While this decrease in enrollment would only seem like a temporary problem, its effects are lasting through some programs.

“Our (automotive and welding) classes especially have been hit hard,” said Dr. Rod Flannigan, the dean of Business and Technology. “These classes have cap sizes, cap sizes that are usually around 30, (of) which only 15 will proceed onto the next, and only seven or eight of that will proceed to the next. With the reduced cap sizes we had this past year, those classes and cap sizes had been cut down drastically. A class that would usually be sitting at eight students is now at three. What do you do in that situation?”

It’s because of items like this the college has been pushing enrollment hard. It hopes to avoid smaller classes and wants to bring students back into the classroom as much as possible.

Enrolling and currently enrolled students may have noticed the wide variety of class options available, which is what Cochise College was hoping would happen. Boasting seven instructional methods for their classes, the college is prepared to meet students’ needs.

“Students can expect a little bit of everything.” Rottweiler said. “We’re moving back to full face-to-face courses, but we’ll continue to offer remote or via Zoom. Students will have a range of offerings available to them.”

The newest addition to Cochise College’s class methods is the option of “HyFlex.” Listed in the course schedule as HYF, the HyFlex courses will enable students to take the class in any way they choose.

“Starting this fall, HyFlex is a new class modality that allows students to choose how they participate,” said Flannigan. “It’s all about meeting the needs of the students no matter where they are.”

Currently offered only for computer information systems courses and cybersecurity courses, HyFlex offers students the opportunity to choose how to participate in their classes. Students may attend in person one class period, attend via Zoom the next, or even miss out on the class as the session will be recorded and uploaded to an online portal. As they complete and submit their assignments through the week, their participation will be counted.

“We’re trying to meet our students in a way that helps them,” Flannigan said. “If students want to see more like this, sign up.”

To help get students into the workforce faster, Cochise College plans on creating new programs soon.
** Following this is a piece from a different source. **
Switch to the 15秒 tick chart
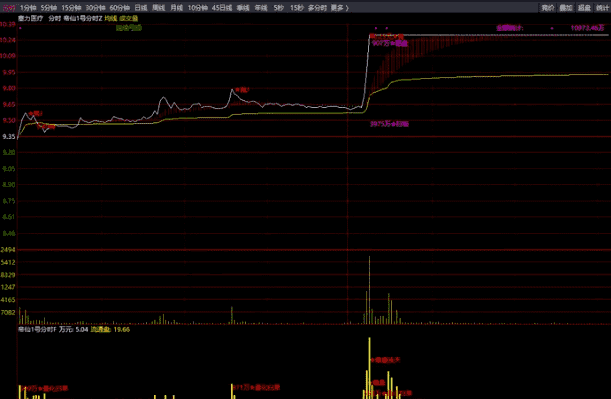The image size is (611, 399). [296, 8]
With new medical and trade courses, the college is expanding students’ horizons.

“We do have some new programs that are in the pipe ... We’re going to be doing some coursework in medical billing and coding, phlebotomy and EKG technician,” Rottweiler said. “We’re doing some work in what we’re calling mobile trades … things like construction, plumbing, electricity and HVAC.”

The plan is to have these new courses available as soon as possible.
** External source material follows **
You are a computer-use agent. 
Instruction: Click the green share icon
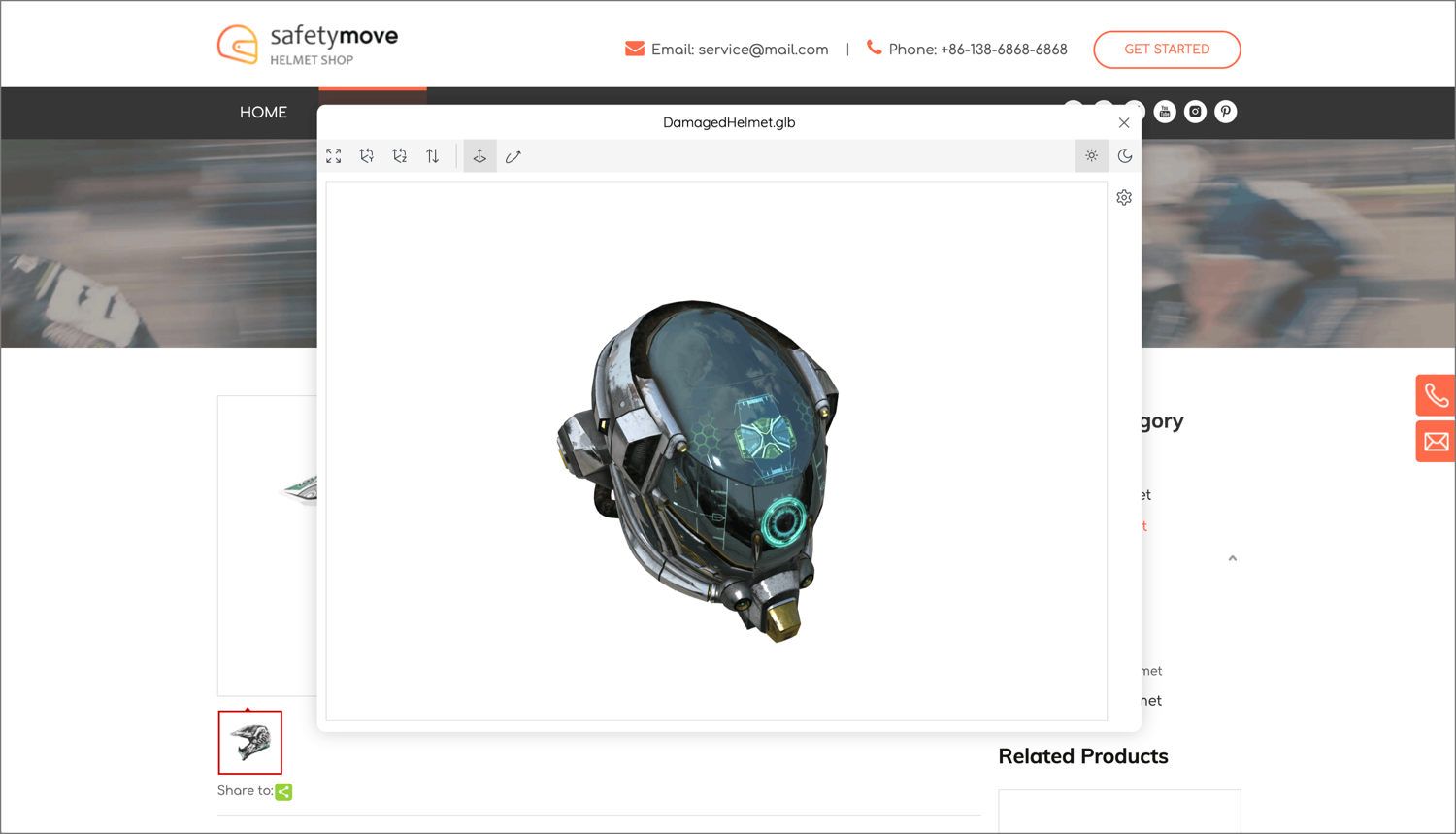coord(283,792)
For students wondering what COVID guidelines Cochise College plans on following, Rottweiler said that they will be advising students to follow the latest CDC guidelines.

“We will be putting the responsibility on the individual,” Dr. Rottweiler said. “There will be areas where students can socially distance, but we’ll be switching it from an institutional responsibility to a student and faculty responsibility.”

This switch from an institutional choice to an individual choice comes from Gov. Doug Ducey’s executive order 2021-15, which states that public universities or community colleges may not mandate that students are vaccinated against COVID, ask for proof of vaccination, enforce mandatory testing or even enforce mandatory mask usage. Signed June 15, the order is set to remain in place until the end of the public health emergency.

“We’re ready to go,” Rottweiler said. “The college has worked really hard to gear up … and we think we’ve got the services necessary if people reach out to us.”